Required action 1: In the microscope article, who developed the four-dimensional scanning ultrafast electron microscope?
Required action 2: Decide whether each statement agrees with the microscope article, answering yes or no and quoting the deciding words: (a) The work appeared in two papers from the Journal of the American Chemical Society. (b) The earlier approach showed the object undergoing its natural movements. (c) The ring-shaped carbon nanotube wiggled in response to heating.
Required action 3: Copy out the part of the microscope article starting at "The scientists said" and ending at "and Social Development.".

Supplied text:
--- START ---

Compiled by BioPhotonics staff
Extending the technology of the three-dimensional
microscope, scientists have added a dimension that promises sweeping applications
in biological research, medicine and the development of new electronic devices.
The four-dimensional scanning ultrafast electron microscope was
developed by chemistry Nobel laureate Ahmed H. Zewail and his colleagues at California
Institute of Technology. They discovered a way to integrate time into traditional
electron microscopy observations, which resulted in the creation of high-resolution
images of vanishingly small nanoscale objects in four dimensions rather than three.
Their laser-driven technology enabled researchers to visualize
3-D structures such as a ring-shaped carbon nanotube as it wiggled in response to
heating, over a femtosecond timescale. Although they obtained 3-D information from
the approach, it was limited in that it showed the object as stationary rather than
undergoing its natural movements.
The scientists overcame the limitations using their 4-D scanning
ultrafast electron microscopy technique, which allowed deeper insights into the
innermost structure of materials. Their work, which appeared in two papers from
the Journal of the American Chemical Society (doi: 10.1021/ ja203821y and doi: 10.1021/ja2031322),
describes how the technique could be used to investigate atomic-scale dynamics on
metal surfaces, and to watch the vibrations of a single silver nanowire and a gold
nanoparticle.
The scientists said the new techniques hold promise for a variety
of applications, including single-particle biological imaging and materials science.
Funding for the work came from the National Science Foundation,
the US Air Force Office of Scientific Research, the Gordon & Betty Moore Physical
Biology Center at Caltech, and the Arab Fund for Economic and Social Development.

--- END ---

[Stored records]
--- START ---

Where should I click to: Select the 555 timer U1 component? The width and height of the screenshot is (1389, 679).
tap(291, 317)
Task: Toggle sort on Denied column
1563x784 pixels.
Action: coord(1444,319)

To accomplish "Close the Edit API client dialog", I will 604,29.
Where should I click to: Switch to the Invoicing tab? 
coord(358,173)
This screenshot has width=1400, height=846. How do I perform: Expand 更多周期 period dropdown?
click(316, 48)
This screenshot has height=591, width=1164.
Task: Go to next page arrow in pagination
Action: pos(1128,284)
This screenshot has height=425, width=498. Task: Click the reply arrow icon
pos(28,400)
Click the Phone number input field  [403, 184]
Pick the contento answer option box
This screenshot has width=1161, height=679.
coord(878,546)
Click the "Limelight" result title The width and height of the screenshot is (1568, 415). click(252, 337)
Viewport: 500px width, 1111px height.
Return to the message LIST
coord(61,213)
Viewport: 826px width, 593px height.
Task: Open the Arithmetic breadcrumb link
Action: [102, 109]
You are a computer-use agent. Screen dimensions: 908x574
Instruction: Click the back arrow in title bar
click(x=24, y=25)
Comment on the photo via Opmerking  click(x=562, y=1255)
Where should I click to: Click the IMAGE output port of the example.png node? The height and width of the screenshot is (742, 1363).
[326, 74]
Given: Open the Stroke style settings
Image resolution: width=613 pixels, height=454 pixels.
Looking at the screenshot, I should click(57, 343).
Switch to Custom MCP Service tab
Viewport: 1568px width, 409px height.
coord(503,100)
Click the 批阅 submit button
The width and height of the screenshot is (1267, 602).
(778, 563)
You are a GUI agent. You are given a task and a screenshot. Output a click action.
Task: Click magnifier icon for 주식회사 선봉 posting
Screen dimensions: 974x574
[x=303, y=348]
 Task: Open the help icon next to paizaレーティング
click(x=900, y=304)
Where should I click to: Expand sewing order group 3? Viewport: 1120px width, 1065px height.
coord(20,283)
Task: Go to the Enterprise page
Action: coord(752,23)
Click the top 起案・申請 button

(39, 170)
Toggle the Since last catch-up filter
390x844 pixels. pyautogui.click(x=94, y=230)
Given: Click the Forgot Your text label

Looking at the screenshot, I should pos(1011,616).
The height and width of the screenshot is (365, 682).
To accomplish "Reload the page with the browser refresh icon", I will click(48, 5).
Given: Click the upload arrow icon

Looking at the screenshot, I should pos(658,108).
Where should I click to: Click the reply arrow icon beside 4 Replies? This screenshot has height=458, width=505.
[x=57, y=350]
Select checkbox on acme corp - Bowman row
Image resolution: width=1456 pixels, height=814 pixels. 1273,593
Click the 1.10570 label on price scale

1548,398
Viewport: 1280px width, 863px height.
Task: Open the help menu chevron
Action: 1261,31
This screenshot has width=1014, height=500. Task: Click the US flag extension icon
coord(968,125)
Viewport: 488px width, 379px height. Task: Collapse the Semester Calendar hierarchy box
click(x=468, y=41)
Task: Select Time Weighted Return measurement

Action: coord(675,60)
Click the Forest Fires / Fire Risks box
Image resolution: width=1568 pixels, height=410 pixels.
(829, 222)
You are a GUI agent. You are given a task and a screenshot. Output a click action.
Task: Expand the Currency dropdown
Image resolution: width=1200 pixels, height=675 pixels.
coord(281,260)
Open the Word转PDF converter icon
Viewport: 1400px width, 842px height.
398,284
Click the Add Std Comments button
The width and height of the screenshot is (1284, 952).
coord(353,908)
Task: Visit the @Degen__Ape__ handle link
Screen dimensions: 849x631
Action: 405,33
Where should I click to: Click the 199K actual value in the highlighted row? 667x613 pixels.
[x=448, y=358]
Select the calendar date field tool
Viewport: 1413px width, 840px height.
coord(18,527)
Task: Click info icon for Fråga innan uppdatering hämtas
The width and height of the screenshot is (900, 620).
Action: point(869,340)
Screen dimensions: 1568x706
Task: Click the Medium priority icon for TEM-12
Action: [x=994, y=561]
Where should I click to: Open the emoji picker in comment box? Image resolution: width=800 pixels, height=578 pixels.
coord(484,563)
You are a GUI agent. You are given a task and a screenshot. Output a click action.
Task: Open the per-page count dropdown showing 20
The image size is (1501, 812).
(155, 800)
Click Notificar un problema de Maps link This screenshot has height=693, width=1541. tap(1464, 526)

--- END ---

Answer 1: Chemistry Nobel laureate Ahmed H. Zewail and his colleagues at California Institute of Technology developed it.

Answer 2:
(a) Yes: "Their work, which appeared in two papers from the Journal of the American Chemical Society"
(b) No: "it was limited in that it showed the object as stationary rather than undergoing its natural movements"
(c) Yes: "a ring-shaped carbon nanotube as it wiggled in response to heating"

Answer 3:
The scientists said the new techniques hold promise for a variety
of applications, including single-particle biological imaging and materials science.
Funding for the work came from the National Science Foundation,
the US Air Force Office of Scientific Research, the Gordon & Betty Moore Physical
Biology Center at Caltech, and the Arab Fund for Economic and Social Development.